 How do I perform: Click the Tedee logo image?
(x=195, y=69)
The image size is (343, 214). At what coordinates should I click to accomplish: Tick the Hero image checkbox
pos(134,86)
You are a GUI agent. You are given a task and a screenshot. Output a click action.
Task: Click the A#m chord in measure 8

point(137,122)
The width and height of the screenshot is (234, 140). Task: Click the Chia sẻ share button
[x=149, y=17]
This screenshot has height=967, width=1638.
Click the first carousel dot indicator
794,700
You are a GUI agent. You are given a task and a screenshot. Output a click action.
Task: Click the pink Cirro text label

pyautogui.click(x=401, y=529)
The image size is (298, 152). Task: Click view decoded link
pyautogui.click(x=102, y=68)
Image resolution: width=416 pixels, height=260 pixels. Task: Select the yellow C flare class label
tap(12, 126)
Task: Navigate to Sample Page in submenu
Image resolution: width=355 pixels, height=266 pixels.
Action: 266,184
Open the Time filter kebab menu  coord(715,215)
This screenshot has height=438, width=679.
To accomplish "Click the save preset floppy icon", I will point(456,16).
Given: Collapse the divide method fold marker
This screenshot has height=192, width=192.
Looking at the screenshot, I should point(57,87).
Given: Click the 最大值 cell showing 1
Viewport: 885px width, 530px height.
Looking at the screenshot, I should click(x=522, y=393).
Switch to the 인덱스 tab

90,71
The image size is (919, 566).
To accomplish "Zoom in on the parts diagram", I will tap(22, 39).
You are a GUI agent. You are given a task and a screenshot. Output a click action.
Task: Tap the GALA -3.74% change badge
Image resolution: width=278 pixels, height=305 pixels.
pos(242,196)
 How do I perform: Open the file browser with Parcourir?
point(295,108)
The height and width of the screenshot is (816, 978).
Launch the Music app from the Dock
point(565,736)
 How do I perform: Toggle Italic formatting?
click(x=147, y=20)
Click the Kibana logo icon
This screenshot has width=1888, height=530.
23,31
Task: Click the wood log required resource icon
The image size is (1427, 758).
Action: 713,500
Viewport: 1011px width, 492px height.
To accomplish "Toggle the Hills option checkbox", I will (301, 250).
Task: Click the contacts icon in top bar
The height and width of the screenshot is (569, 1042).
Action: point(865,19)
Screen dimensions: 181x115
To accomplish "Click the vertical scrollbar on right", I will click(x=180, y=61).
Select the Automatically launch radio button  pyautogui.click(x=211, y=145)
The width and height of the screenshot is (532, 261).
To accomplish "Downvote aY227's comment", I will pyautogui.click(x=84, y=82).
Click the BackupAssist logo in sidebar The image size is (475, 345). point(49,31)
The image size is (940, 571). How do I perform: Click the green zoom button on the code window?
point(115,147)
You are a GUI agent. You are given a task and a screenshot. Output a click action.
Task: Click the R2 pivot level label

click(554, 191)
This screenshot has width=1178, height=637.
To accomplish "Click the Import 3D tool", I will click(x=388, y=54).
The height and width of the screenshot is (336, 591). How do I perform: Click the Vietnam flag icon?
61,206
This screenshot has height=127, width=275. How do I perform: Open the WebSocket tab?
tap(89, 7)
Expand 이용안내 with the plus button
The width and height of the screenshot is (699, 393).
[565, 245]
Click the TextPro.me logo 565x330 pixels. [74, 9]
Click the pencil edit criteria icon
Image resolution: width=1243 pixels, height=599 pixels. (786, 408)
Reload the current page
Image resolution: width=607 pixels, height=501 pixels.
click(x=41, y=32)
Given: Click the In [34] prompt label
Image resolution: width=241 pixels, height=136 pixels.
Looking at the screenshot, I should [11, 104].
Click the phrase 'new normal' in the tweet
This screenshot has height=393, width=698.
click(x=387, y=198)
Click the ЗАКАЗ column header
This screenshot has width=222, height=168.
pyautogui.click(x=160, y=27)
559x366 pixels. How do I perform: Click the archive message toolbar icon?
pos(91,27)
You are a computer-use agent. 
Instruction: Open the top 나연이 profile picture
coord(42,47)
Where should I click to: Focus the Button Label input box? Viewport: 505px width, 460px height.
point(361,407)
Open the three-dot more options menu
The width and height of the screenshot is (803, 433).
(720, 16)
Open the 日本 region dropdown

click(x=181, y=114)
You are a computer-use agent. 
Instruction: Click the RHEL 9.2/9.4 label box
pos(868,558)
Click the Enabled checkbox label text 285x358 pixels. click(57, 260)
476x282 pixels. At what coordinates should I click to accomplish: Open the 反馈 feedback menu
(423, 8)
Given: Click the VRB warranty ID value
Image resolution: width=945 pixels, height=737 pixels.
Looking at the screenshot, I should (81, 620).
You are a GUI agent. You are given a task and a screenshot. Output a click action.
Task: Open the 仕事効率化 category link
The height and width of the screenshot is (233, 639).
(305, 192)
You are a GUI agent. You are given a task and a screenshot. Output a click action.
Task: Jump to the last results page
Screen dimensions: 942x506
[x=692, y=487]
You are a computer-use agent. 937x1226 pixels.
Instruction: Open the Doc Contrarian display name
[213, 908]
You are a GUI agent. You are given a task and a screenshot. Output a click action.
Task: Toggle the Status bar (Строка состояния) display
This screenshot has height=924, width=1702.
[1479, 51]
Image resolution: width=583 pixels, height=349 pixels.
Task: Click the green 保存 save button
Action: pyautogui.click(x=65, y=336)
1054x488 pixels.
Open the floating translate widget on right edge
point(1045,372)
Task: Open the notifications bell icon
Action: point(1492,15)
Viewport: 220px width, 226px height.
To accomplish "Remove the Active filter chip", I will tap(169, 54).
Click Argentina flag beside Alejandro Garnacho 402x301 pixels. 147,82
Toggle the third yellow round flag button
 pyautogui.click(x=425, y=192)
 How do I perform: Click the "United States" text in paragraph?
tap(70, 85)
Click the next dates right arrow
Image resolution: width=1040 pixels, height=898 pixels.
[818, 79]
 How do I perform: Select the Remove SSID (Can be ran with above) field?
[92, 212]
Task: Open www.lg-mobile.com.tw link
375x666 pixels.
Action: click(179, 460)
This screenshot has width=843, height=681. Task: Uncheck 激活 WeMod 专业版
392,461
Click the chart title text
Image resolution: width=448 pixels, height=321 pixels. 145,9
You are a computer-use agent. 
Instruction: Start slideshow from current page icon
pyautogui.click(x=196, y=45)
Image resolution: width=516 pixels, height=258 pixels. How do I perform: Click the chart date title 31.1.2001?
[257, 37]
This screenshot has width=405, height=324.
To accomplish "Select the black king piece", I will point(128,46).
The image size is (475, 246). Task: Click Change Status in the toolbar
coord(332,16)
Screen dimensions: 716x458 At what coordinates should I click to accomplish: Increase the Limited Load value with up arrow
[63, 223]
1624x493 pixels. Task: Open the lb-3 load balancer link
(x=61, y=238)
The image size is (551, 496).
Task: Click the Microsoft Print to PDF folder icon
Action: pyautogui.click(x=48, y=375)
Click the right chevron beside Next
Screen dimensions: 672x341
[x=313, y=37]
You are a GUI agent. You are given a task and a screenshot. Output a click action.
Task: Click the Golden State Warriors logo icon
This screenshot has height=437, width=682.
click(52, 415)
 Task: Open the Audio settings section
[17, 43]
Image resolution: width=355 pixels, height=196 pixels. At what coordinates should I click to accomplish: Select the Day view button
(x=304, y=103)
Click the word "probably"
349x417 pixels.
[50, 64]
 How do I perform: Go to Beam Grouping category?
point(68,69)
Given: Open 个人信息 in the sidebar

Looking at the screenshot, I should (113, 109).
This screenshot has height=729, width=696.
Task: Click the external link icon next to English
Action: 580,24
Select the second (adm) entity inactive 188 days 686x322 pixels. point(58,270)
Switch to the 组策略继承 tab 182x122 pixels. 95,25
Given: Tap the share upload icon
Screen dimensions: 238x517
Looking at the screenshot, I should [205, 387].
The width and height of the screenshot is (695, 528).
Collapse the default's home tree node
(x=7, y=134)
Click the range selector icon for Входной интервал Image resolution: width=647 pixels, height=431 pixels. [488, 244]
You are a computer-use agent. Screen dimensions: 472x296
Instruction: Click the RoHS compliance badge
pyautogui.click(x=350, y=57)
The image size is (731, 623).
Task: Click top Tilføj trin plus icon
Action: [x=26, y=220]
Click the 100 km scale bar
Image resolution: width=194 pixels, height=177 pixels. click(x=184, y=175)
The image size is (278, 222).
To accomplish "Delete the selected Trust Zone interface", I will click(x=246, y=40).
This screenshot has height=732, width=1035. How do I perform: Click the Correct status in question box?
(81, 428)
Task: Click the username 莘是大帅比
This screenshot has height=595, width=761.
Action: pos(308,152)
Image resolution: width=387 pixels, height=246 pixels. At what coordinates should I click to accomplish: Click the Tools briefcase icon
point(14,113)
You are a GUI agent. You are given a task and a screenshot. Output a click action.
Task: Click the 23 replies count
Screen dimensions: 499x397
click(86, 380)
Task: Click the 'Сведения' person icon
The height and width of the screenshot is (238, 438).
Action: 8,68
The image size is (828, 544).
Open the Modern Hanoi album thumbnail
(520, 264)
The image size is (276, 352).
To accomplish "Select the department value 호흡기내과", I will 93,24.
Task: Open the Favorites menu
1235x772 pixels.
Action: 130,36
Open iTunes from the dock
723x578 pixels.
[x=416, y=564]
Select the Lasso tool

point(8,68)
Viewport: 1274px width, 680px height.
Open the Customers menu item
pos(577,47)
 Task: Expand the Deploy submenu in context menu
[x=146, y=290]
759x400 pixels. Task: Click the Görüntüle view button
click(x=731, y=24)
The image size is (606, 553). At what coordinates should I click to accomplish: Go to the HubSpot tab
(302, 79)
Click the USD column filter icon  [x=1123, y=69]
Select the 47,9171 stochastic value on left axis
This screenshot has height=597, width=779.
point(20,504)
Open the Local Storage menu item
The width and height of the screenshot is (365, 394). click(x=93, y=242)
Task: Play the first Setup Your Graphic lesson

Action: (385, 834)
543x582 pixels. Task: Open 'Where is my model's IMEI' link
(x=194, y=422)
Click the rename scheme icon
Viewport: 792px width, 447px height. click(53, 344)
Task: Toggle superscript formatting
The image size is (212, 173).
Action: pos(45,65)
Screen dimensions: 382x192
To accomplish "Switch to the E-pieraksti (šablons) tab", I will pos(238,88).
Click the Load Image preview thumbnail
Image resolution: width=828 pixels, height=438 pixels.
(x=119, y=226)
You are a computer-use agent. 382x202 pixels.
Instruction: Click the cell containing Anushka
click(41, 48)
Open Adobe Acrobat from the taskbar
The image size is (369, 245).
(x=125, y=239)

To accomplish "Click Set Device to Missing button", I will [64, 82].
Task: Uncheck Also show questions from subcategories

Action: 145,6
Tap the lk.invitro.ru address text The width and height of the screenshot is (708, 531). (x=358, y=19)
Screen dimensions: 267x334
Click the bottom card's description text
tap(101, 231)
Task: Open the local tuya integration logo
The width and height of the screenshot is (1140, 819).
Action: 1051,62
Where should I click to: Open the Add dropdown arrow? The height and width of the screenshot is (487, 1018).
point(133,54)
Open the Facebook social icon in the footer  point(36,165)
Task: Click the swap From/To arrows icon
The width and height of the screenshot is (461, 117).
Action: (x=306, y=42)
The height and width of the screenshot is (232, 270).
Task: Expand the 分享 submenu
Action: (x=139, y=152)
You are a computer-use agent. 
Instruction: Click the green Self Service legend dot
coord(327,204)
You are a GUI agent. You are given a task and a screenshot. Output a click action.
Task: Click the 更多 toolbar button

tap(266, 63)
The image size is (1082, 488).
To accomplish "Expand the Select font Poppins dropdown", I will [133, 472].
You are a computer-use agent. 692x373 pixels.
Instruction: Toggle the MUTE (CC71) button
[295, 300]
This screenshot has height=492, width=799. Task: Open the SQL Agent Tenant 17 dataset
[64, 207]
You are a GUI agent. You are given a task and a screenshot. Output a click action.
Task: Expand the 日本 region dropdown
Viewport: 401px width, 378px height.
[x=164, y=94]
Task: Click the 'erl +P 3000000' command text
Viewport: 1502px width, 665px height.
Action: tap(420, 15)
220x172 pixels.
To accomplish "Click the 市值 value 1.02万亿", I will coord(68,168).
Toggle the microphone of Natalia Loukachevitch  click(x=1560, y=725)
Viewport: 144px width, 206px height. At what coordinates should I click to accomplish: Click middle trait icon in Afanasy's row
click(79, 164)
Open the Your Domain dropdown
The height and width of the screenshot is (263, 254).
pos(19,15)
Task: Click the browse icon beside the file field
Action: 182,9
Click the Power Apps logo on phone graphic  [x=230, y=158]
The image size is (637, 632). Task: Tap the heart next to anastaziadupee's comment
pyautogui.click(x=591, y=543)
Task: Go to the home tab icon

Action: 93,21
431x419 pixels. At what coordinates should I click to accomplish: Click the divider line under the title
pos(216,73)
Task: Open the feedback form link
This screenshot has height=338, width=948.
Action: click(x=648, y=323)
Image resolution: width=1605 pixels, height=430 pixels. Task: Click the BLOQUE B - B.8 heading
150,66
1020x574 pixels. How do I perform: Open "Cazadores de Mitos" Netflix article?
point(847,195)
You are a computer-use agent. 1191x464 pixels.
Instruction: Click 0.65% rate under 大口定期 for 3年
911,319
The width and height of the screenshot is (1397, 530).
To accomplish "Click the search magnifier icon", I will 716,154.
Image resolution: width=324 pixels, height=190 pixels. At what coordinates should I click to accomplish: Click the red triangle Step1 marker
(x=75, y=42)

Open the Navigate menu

_Work task_
Out of the listing above, reproduce exactly the lines from the one with "The width and height of the screenshot is (695, 528)." up to and including the one with "The image size is (276, 352).".

_Output for this task_
The width and height of the screenshot is (695, 528).
Collapse the default's home tree node
(x=7, y=134)
Click the range selector icon for Входной интервал Image resolution: width=647 pixels, height=431 pixels. [488, 244]
You are a computer-use agent. Screen dimensions: 472x296
Instruction: Click the RoHS compliance badge
pyautogui.click(x=350, y=57)
The image size is (731, 623).
Task: Click top Tilføj trin plus icon
Action: [x=26, y=220]
Click the 100 km scale bar
Image resolution: width=194 pixels, height=177 pixels. click(x=184, y=175)
The image size is (278, 222).
To accomplish "Delete the selected Trust Zone interface", I will click(x=246, y=40).
This screenshot has height=732, width=1035. How do I perform: Click the Correct status in question box?
(81, 428)
Task: Click the username 莘是大帅比
This screenshot has height=595, width=761.
Action: pos(308,152)
Image resolution: width=387 pixels, height=246 pixels. At what coordinates should I click to accomplish: Click the Tools briefcase icon
point(14,113)
You are a GUI agent. You are given a task and a screenshot. Output a click action.
Task: Click the 23 replies count
Screen dimensions: 499x397
click(86, 380)
Task: Click the 'Сведения' person icon
The height and width of the screenshot is (238, 438).
Action: 8,68
The image size is (828, 544).
Open the Modern Hanoi album thumbnail
(520, 264)
The image size is (276, 352).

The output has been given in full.